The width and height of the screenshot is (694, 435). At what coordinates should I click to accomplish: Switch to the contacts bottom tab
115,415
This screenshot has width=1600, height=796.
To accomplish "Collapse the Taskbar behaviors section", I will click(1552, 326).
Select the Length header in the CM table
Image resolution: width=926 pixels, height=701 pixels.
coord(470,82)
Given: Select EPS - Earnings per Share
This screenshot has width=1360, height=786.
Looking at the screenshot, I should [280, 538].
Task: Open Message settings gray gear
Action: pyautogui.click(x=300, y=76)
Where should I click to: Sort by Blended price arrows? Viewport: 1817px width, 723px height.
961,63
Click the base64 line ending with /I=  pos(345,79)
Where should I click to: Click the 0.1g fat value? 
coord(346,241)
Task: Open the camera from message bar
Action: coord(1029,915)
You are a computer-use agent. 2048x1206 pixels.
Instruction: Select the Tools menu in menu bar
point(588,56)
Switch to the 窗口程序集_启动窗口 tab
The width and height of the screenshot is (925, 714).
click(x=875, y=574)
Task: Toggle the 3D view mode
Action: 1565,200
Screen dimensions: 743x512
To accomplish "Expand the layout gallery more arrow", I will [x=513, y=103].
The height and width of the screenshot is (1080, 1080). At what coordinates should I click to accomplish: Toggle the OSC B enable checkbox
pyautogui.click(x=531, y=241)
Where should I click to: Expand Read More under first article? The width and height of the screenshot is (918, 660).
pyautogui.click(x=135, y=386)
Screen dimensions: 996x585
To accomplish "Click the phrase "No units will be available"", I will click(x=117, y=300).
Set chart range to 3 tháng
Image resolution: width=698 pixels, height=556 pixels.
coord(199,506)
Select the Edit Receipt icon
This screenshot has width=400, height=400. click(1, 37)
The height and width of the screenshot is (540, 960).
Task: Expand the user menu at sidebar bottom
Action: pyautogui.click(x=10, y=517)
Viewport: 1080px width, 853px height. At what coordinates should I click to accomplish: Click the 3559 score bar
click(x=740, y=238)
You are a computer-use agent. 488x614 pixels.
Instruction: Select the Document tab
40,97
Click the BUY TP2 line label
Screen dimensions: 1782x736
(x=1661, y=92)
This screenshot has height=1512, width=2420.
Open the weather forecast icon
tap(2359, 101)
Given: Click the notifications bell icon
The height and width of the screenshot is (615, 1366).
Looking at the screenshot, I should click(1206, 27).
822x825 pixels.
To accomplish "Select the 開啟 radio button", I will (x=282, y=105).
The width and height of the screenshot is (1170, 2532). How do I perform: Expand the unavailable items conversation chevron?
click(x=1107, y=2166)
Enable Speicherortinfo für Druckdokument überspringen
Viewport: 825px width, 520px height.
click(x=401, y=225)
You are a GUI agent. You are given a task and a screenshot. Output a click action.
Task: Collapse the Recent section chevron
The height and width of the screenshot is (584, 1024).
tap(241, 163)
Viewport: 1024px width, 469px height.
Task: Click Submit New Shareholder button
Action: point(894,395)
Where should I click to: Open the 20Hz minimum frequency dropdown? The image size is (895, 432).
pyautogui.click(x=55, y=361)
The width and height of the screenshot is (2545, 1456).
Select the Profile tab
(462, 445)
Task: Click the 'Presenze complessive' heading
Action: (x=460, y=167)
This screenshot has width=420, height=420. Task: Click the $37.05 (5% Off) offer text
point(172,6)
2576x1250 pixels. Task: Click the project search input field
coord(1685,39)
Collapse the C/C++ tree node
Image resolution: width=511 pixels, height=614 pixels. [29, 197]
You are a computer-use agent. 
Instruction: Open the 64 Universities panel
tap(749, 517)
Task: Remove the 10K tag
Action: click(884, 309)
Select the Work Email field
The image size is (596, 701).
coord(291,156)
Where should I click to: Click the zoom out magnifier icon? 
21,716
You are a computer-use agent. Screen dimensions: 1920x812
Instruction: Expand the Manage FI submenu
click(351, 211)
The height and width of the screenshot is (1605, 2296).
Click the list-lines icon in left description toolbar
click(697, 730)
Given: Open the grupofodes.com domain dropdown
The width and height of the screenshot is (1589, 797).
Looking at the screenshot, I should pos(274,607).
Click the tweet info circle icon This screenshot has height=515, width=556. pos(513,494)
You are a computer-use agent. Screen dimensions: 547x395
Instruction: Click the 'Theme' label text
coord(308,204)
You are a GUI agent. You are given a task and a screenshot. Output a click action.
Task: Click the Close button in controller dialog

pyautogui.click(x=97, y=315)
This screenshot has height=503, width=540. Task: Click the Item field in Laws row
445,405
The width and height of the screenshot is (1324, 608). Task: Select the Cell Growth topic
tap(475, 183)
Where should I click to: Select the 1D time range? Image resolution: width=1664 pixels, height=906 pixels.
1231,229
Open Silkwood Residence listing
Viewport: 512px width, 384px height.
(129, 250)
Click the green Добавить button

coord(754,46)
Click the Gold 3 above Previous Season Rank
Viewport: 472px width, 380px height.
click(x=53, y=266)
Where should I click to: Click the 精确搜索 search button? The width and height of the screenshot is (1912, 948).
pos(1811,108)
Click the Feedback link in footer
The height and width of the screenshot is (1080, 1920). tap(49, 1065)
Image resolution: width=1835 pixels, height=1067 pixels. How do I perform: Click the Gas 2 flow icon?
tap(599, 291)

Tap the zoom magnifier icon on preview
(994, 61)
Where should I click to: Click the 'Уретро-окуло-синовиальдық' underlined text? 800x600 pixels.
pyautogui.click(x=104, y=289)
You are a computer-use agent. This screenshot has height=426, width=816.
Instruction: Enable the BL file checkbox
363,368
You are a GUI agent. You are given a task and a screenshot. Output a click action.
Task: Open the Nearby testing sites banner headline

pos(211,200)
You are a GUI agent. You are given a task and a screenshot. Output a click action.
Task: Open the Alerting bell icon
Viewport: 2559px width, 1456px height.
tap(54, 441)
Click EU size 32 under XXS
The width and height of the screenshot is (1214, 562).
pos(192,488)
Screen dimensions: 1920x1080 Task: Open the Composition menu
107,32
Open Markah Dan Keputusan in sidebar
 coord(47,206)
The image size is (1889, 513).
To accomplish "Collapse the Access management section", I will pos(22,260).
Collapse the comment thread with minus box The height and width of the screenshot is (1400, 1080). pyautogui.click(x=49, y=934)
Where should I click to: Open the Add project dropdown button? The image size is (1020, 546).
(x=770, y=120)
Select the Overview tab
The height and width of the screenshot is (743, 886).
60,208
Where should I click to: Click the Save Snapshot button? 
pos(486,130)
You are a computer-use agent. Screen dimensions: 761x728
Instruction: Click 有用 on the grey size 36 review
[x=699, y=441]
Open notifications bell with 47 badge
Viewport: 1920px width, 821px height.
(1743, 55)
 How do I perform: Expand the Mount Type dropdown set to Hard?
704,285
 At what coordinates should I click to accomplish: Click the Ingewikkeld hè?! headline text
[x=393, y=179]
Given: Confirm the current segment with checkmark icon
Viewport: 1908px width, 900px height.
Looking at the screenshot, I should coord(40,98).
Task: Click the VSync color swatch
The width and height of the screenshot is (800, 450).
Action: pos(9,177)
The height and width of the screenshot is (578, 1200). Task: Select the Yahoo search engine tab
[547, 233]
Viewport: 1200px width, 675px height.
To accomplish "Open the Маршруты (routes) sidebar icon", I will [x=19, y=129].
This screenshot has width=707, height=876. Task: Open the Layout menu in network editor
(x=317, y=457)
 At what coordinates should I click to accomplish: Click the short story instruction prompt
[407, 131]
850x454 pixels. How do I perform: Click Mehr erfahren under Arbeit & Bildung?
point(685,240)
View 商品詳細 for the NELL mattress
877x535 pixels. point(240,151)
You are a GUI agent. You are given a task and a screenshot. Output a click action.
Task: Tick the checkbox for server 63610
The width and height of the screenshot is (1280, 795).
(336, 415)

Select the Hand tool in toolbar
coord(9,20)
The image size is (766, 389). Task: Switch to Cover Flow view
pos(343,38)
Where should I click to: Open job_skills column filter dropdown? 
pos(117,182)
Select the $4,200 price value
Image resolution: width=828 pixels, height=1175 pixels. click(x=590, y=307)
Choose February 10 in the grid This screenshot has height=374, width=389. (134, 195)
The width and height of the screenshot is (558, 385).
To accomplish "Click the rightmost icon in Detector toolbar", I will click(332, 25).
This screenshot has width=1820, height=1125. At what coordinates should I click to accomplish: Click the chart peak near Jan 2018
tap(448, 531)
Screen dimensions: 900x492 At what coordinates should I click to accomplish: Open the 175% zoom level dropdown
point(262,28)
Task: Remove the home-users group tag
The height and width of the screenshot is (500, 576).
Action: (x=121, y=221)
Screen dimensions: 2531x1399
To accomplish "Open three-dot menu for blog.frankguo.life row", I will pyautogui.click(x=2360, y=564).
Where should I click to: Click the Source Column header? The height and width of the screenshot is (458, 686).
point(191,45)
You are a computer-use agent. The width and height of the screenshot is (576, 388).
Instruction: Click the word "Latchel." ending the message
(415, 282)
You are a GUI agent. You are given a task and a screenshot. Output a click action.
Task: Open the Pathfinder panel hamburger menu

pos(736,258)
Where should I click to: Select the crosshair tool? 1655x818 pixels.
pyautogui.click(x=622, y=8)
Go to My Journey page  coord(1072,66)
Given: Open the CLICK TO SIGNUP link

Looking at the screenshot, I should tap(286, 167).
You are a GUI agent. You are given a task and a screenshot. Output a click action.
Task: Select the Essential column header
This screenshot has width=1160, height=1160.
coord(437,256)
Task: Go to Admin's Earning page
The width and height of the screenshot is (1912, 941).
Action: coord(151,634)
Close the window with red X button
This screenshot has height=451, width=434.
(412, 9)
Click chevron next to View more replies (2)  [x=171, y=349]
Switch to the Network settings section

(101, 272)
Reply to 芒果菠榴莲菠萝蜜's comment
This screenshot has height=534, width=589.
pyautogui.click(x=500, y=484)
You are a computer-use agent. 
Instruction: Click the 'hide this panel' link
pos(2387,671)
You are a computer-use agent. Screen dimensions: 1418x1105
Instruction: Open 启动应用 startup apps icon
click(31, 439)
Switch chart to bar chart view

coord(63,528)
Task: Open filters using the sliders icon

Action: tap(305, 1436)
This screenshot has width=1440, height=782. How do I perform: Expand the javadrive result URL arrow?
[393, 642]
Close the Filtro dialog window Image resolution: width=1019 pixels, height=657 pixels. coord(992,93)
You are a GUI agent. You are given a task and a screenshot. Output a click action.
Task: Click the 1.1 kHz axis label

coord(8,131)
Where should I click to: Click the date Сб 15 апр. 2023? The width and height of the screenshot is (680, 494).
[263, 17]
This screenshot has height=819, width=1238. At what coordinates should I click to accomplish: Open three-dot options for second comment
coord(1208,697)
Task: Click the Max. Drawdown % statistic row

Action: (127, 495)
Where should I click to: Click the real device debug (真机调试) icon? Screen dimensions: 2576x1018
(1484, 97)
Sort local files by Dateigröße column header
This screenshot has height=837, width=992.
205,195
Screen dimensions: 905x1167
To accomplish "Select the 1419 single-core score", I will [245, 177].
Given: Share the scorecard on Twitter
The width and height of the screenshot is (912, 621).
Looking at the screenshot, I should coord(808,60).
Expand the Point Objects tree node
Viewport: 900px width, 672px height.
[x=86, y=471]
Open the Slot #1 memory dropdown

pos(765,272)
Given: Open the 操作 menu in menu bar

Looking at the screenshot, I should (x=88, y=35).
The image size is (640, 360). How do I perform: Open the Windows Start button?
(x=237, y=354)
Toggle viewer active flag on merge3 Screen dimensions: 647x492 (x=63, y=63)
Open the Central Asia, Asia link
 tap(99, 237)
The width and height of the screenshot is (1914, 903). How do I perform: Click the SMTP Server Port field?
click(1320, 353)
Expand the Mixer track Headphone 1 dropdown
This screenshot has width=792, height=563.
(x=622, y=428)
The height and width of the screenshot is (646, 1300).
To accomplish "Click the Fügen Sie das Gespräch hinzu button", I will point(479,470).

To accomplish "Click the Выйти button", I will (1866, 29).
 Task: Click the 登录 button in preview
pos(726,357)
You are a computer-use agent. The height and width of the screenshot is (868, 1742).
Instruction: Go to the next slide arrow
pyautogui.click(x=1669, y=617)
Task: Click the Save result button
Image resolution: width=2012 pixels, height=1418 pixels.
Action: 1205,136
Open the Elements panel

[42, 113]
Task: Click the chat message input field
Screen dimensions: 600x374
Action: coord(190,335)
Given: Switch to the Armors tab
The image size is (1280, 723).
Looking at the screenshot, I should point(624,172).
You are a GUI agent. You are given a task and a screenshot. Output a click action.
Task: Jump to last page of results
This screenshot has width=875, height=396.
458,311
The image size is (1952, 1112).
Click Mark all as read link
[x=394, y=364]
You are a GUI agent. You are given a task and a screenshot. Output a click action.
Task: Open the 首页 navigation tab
::::::::::
# TASK INSTRUCTIONS
Output as a JSON list of strings the lines from the one containing "Given: Switch to the Armors tab" through the end of the records, inclusive, one string per line and with blank lines omitted.

# FINISHED EXERCISE
[
  "Given: Switch to the Armors tab",
  "The image size is (1280, 723).",
  "Looking at the screenshot, I should point(624,172).",
  "You are a GUI agent. You are given a task and a screenshot. Output a click action.",
  "Task: Jump to last page of results",
  "This screenshot has width=875, height=396.",
  "458,311",
  "The image size is (1952, 1112).",
  "Click Mark all as read link",
  "[x=394, y=364]",
  "You are a GUI agent. You are given a task and a screenshot. Output a click action.",
  "Task: Open the 首页 navigation tab"
]